For refiners on the East Coast of the U.S., the good times could just keep on rolling along despite a few setbacks. Phillips 66 and PBF are the largest refiners in the region, with capacities of 238,000 barrels a day and 342,200 barrels a day, respectively. Both have been able to take advantage of a spread of as much as $45 a barrel between Brent crude and Bakken crude now that Bakken crude supplies are finally making it by rail to the East Coast.
The bad news for refiners is that the spread is closing due to the high cost of rail transport, about $14 a barrel. The good news is that West African and Canadian supplies to these refineries are based on Brent pricing and that price is falling while the price of WTI, on which Bakken crude is priced, has been rising until the last few days.
Energy economist Philip Verleger notes that short interest from merchant traders (most likely refiners) in Brent futures has declined since the beginning of the year, while long interest in WTI has been growing. Short interest in WTI was essentially flat for the first three months of the the year, but has recently risen by just 75,000 contracts.

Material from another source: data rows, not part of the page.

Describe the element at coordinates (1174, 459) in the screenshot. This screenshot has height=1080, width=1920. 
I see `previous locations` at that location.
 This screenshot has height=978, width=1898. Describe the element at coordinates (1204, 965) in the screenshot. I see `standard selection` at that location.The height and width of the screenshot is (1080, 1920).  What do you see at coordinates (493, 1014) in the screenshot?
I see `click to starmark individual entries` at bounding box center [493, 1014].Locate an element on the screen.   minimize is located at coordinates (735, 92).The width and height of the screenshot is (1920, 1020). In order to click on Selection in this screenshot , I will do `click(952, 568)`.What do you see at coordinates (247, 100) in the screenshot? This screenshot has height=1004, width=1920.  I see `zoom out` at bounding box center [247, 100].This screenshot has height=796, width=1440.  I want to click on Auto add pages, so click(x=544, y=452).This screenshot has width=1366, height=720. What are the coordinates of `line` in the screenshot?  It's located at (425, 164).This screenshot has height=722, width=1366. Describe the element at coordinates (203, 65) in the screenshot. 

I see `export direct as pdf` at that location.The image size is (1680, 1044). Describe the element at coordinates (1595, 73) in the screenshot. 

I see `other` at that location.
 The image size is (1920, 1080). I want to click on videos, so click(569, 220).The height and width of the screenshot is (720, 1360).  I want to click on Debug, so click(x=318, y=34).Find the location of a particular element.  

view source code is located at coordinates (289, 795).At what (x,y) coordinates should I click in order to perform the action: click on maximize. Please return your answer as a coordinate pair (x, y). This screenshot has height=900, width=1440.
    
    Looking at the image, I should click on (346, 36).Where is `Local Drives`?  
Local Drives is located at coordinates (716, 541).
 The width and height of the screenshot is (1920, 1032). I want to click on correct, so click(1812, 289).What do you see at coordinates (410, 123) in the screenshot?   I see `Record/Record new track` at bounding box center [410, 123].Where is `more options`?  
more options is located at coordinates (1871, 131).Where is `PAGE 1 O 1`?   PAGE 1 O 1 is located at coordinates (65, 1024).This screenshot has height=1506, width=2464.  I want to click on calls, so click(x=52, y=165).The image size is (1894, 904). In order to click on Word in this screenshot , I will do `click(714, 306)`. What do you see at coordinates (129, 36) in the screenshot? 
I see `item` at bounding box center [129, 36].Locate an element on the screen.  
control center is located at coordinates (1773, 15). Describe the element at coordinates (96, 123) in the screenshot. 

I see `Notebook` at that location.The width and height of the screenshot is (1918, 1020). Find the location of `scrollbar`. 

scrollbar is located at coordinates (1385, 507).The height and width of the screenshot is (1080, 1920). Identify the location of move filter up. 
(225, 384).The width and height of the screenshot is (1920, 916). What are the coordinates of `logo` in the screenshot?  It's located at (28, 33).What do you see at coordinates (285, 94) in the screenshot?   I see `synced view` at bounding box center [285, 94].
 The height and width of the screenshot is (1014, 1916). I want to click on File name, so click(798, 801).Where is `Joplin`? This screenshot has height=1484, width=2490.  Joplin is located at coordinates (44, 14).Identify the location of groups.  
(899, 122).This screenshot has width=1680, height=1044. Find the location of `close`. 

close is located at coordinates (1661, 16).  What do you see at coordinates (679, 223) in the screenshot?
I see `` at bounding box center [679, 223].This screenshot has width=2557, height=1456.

Verleger suggests that East Coast refiners are now operating on margins determined by the New York harbor price for refined products over WTI, not Brent, and that it is these refiners who have taken the short position in Brent.
Last week’s announcement by Russia of all its sales to China, the Czech Republic, and commodities house Trafigura means that these buyers will be selling Brent futures as they seek to maximize their profits over the next several years. This adds more downward pressure to Brent pricing. The East Coast refiners should be buying WTI futures and selling Brent futures as well, putting even more downward pressure on Brent prices.
And when transporting Bakken crude by rail gets too expensive, these refiners will buy discounted crude from Canada and West Africa, which will re-direct Bakken shipments to the Gulf Coast, where Valero, Phillips 66, and all the U.S. supermajors have refineries. The price of Bakken crude will put downward pressure on Louisiana Light Sweet and Mars crude prices, helping margins along the Gulf Coast as well.
Refining margins continue to look good on the East Coast, and could see a boost on the Gulf Coast. U.S. consumers will likely see price declines as well, but probably not as much as we might expect as we watch the price of crude fall.